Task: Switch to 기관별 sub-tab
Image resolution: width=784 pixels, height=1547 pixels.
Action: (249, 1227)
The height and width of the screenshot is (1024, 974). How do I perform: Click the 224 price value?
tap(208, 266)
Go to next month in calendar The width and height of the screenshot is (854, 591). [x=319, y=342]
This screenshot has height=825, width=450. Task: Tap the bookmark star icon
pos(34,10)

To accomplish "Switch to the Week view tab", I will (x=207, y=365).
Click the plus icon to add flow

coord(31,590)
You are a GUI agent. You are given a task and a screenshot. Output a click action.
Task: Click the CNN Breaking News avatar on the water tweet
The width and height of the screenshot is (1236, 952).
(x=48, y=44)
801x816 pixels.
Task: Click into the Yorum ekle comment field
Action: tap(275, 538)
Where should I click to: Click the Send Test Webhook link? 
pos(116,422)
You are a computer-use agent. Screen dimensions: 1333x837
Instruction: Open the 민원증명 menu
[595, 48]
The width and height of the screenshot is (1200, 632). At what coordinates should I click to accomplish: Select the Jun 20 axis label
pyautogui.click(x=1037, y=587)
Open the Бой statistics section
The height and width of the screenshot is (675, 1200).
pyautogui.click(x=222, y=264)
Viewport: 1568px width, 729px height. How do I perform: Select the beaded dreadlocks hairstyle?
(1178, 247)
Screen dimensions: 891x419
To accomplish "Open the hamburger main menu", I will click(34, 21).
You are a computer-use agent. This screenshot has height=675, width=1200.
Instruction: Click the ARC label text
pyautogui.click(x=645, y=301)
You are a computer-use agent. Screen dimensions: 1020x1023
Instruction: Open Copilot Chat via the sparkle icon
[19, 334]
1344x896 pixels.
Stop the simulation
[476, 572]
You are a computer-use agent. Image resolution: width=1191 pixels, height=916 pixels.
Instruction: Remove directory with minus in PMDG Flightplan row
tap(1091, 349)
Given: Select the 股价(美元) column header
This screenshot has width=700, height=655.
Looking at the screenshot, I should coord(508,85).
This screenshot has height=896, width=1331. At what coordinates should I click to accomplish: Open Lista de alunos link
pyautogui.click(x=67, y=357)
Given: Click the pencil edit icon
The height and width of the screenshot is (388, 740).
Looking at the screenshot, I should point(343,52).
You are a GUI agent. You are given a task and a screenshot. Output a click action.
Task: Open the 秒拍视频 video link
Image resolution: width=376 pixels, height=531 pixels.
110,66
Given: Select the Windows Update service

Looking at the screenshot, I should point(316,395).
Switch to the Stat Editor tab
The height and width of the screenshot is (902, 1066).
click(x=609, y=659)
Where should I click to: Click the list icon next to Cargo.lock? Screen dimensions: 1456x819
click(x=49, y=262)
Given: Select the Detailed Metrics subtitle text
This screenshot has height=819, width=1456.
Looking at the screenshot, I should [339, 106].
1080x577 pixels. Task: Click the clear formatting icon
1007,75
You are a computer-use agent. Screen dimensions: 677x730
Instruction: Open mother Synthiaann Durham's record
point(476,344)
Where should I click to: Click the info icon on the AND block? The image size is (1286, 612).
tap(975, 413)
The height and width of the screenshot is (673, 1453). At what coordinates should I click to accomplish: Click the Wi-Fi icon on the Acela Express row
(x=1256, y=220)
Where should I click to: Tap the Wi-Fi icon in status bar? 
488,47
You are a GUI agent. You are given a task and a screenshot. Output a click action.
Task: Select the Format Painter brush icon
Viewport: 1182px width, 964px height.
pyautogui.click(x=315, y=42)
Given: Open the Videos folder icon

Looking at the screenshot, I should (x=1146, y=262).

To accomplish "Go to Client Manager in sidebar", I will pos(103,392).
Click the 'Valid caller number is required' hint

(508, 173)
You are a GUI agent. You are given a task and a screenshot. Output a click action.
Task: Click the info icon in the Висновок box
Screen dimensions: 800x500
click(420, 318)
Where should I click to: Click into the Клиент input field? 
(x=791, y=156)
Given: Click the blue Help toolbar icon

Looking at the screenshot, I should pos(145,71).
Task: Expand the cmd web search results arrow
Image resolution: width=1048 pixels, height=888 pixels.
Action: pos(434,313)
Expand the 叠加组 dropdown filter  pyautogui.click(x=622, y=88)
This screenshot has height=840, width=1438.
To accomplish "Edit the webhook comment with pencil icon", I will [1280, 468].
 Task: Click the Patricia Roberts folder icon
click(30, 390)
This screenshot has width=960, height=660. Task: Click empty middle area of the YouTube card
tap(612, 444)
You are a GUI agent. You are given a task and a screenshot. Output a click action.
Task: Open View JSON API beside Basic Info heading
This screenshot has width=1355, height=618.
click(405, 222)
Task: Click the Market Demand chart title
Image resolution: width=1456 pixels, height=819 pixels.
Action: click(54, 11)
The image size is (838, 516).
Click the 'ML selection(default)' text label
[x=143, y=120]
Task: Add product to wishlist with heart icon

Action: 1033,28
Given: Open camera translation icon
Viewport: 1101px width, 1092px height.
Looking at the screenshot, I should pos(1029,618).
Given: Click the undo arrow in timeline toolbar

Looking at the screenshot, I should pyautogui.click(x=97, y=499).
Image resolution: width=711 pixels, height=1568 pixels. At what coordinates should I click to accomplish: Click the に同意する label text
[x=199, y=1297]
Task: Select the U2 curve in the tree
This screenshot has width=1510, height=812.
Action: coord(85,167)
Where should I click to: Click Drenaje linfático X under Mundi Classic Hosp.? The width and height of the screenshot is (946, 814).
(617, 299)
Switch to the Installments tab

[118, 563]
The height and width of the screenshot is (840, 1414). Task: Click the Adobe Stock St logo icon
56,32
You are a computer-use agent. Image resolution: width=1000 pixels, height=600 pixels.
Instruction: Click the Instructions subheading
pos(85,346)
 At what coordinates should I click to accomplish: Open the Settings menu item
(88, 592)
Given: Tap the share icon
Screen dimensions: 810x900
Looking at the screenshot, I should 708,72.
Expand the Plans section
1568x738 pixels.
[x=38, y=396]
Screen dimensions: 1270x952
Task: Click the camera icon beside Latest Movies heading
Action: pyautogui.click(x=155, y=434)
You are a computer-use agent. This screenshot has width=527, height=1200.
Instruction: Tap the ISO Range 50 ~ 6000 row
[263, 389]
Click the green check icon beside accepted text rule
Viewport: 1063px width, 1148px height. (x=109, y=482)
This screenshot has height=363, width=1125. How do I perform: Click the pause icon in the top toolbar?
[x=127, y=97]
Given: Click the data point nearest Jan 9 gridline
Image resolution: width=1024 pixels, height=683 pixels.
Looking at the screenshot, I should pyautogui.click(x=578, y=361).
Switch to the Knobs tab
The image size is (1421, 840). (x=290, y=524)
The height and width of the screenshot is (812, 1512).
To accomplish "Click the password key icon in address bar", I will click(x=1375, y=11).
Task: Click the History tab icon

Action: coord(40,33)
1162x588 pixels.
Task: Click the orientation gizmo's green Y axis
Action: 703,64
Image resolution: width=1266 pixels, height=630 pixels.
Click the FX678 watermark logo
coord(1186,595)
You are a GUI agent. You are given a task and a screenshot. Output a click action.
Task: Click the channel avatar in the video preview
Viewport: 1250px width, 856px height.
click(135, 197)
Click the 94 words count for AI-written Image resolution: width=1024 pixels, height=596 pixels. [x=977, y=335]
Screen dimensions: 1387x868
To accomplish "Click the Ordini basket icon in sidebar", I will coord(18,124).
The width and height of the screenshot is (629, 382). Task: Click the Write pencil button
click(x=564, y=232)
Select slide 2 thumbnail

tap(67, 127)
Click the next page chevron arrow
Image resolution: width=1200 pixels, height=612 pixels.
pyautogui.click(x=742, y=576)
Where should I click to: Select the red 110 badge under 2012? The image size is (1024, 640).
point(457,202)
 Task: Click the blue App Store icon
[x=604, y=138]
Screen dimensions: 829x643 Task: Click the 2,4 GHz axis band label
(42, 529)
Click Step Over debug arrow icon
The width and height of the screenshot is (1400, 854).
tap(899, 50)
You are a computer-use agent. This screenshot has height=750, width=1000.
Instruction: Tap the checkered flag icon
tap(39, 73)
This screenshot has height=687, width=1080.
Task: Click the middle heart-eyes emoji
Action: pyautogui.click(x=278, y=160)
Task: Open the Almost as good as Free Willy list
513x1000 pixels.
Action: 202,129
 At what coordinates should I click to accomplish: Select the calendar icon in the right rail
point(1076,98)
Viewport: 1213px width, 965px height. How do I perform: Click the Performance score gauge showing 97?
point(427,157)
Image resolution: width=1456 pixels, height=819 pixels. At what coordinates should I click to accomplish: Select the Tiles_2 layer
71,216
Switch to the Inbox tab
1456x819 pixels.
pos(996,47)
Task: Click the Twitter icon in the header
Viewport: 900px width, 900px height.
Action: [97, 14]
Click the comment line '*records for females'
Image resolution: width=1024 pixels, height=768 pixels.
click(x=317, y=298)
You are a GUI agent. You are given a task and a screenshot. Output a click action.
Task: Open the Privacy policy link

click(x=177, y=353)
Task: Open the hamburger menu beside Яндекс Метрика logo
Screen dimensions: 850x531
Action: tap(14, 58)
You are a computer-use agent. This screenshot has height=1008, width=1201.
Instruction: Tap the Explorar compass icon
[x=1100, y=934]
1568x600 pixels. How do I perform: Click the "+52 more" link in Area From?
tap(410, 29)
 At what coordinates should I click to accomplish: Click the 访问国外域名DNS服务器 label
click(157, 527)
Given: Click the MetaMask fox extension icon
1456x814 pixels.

→ **JOB**
Give the stretch of the records from the start through the line containing "coord(31,590)" as a Markdown table with the columns Row and Record line. Number each line in order and leave out blank lines.

→ **FULL OUTPUT**
| Row | Record line |
|---|---|
| 1 | Task: Switch to 기관별 sub-tab |
| 2 | Image resolution: width=784 pixels, height=1547 pixels. |
| 3 | Action: (249, 1227) |
| 4 | The height and width of the screenshot is (1024, 974). How do I perform: Click the 224 price value? |
| 5 | tap(208, 266) |
| 6 | Go to next month in calendar The width and height of the screenshot is (854, 591). [x=319, y=342] |
| 7 | This screenshot has height=825, width=450. Task: Tap the bookmark star icon |
| 8 | pos(34,10) |
| 9 | To accomplish "Switch to the Week view tab", I will (x=207, y=365). |
| 10 | Click the plus icon to add flow |
| 11 | coord(31,590) |